How do I create a duplicate of a photo in my main folder? I want to keep the one I have but I want to create a duplicate that I can then crop further while maintaining each as a separate file.


----------



## Bill Sprague (Nov 5, 2017)

You may be able to use a Virtual copy for what you want.  But, if you really want an original copy use Export.  There is a choice for "Export as Original" that makes an exact copy.


----------



## Johan Elzenga (Nov 5, 2017)

That is exactly what virtual copies are for. There is no reason to make a real copy to do this.


----------



## Cuzzinbrucie (Nov 5, 2017)

Johan,

So using a virtual copy, can I expect the following to be true?

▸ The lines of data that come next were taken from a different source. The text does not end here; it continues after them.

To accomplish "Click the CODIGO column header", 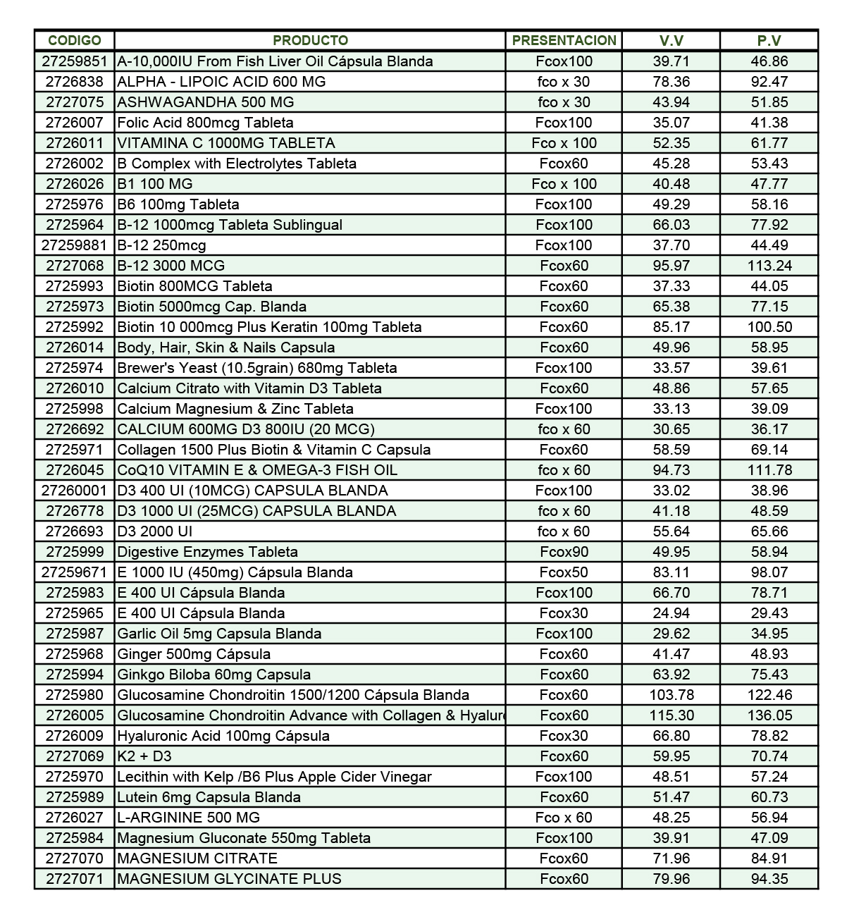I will click(x=75, y=40).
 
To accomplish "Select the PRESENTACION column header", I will click(x=564, y=40).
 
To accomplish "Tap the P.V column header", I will click(x=769, y=40).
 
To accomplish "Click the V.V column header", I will click(x=671, y=40).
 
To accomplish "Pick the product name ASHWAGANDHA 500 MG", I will click(x=206, y=102).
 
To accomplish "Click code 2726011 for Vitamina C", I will click(x=75, y=143).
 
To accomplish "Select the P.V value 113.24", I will click(x=769, y=266).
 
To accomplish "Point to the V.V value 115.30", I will click(x=671, y=715).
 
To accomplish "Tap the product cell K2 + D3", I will click(x=144, y=756).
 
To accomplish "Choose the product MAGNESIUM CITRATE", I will click(x=197, y=858).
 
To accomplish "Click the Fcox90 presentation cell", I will click(x=564, y=552).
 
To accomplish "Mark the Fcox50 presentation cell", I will click(x=564, y=572).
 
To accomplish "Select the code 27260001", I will click(x=75, y=491).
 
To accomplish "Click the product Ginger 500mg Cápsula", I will click(x=194, y=654).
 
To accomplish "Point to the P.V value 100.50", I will click(x=769, y=327).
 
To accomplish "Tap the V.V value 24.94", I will click(x=671, y=613).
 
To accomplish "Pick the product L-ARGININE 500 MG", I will click(x=189, y=818).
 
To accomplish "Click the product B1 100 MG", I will click(x=155, y=184).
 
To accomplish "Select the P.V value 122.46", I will click(x=769, y=695).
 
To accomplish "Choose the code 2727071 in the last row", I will click(x=75, y=879).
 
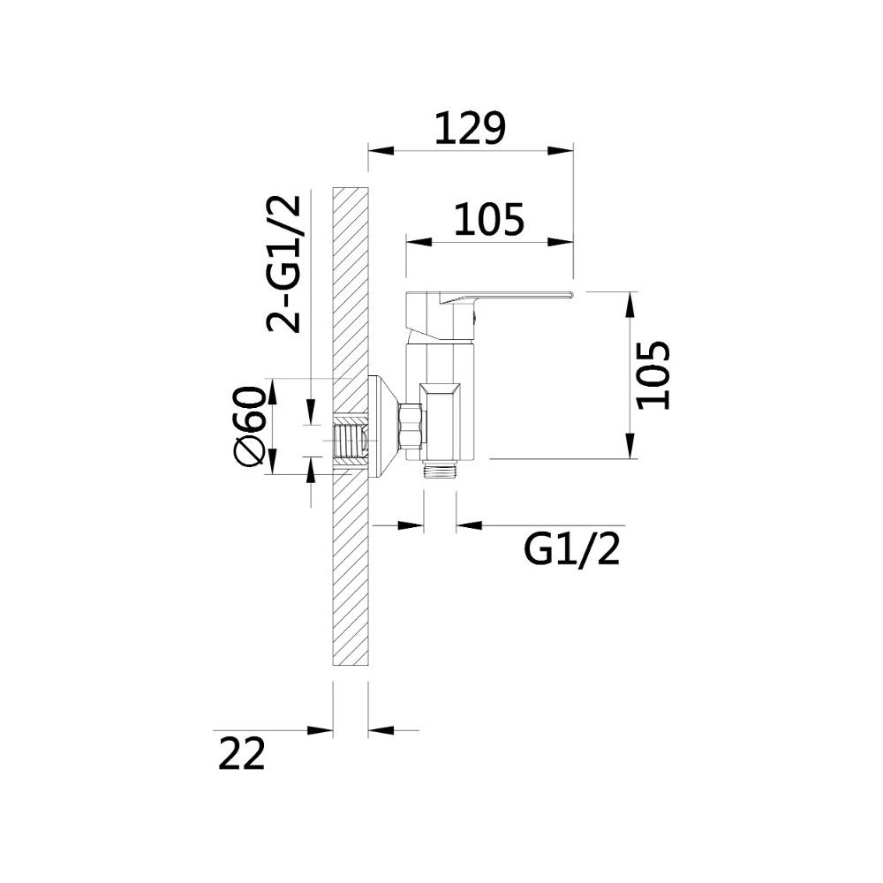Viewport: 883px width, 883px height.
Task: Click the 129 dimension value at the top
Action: pyautogui.click(x=471, y=128)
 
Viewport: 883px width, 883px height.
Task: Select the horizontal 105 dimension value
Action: pyautogui.click(x=489, y=219)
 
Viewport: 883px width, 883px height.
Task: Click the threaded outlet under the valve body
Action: pyautogui.click(x=440, y=469)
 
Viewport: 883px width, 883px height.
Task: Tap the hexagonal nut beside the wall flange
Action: pyautogui.click(x=411, y=426)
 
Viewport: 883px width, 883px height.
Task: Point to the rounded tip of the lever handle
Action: pyautogui.click(x=570, y=294)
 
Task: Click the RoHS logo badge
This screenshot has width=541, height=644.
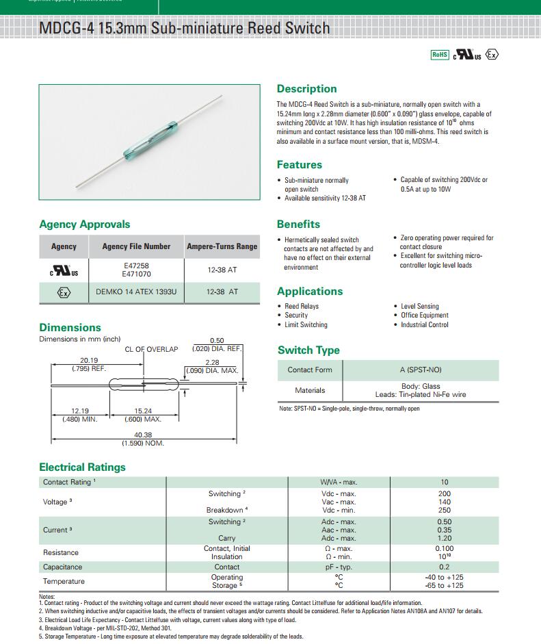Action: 439,55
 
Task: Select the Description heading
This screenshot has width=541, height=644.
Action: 306,89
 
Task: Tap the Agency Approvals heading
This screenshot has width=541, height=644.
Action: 84,224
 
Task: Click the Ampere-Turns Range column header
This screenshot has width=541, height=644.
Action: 222,246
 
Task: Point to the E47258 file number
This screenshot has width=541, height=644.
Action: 136,266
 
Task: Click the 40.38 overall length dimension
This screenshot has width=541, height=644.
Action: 143,435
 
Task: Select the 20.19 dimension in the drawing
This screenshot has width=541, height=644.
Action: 89,360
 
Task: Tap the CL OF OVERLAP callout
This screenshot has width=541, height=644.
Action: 151,349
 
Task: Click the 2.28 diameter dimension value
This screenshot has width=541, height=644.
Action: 212,363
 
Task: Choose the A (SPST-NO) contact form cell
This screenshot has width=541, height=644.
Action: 421,370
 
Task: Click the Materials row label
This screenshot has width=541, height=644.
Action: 310,390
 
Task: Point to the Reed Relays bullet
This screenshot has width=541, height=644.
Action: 302,306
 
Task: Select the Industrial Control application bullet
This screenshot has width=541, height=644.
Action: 425,324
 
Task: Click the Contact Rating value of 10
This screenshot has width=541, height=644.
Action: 445,482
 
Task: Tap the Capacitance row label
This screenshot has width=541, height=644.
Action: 62,567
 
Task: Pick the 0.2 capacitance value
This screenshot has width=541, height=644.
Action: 445,567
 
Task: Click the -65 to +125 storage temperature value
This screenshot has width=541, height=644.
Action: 445,585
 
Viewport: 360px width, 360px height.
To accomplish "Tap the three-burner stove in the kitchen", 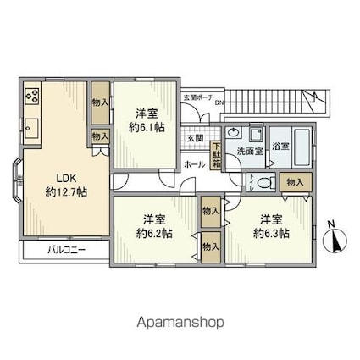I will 32,96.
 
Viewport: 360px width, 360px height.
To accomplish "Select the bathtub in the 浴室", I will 302,141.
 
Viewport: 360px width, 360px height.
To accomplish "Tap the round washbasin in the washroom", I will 234,135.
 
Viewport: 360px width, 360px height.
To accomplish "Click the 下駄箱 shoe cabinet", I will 217,157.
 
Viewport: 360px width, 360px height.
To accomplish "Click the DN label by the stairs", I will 219,104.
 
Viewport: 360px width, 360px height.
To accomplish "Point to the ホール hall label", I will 194,163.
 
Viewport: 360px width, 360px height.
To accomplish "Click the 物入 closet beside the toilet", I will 296,182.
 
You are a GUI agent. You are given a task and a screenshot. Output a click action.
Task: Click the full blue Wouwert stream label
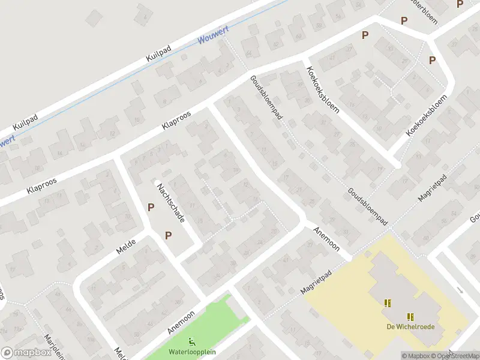click(x=214, y=37)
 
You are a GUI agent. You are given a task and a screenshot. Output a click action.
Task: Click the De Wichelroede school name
click(x=410, y=326)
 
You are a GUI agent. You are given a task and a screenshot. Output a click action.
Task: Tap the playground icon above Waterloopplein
click(x=192, y=343)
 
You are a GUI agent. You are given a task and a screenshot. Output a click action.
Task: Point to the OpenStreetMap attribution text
click(x=452, y=356)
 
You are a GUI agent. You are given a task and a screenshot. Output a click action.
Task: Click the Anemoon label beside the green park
click(x=181, y=322)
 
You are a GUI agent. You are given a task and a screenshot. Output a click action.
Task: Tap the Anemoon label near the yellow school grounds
click(x=327, y=239)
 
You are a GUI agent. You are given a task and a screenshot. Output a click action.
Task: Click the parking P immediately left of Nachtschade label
click(x=151, y=207)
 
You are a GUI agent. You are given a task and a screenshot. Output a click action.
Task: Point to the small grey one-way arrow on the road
click(x=460, y=290)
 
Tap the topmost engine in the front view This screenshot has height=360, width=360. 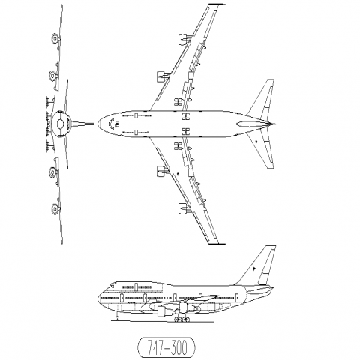point(55,39)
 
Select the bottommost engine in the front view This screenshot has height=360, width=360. point(55,209)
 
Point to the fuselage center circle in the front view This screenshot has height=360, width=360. point(60,124)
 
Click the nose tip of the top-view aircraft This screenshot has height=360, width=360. point(98,124)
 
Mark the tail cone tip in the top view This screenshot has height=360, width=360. point(274,124)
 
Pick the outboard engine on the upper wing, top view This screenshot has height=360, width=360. point(184,39)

1) At the time I make the virtual copy, the copy will have ALL the attributes of the original
2) I can crop/edit/change the copy's attributes any way I wish with no change to the original
3) I can export them individually or together and they still carry their own unique attributes


----------



## Johan Elzenga (Nov 5, 2017)

Three times yes.


----------



## clee01l (Nov 5, 2017)

Both the Master copy and the Virtual copy are only develop instructions and refer to the same original file. The Original file has no LR adjustments ever.  In the Master copy is the "Master set of develop instructions" as a history.  The Virtual copy started with the Master set of develop instructions at the point when the virtual copy is made and any new develop instructions made on that virtual copy are added to that develop history.  Likewise and additional develop instructions made on the master copy will be added to the master copy develop history and neither share a develop history after the point when the virtual copy was made from the master.


----------



## Cuzzinbrucie (Nov 5, 2017)

Fantastic news! Thank you both.


----------



## John Little (Nov 11, 2017)

To rephrase something Cletus said: If you click on a particular line in the History, then make a virtual copy, the copy will include all the edits up to that point. So if you like the edits you've made to the original (let's say a particular crop) to that point, they will be part of the virtual copy as well.


----------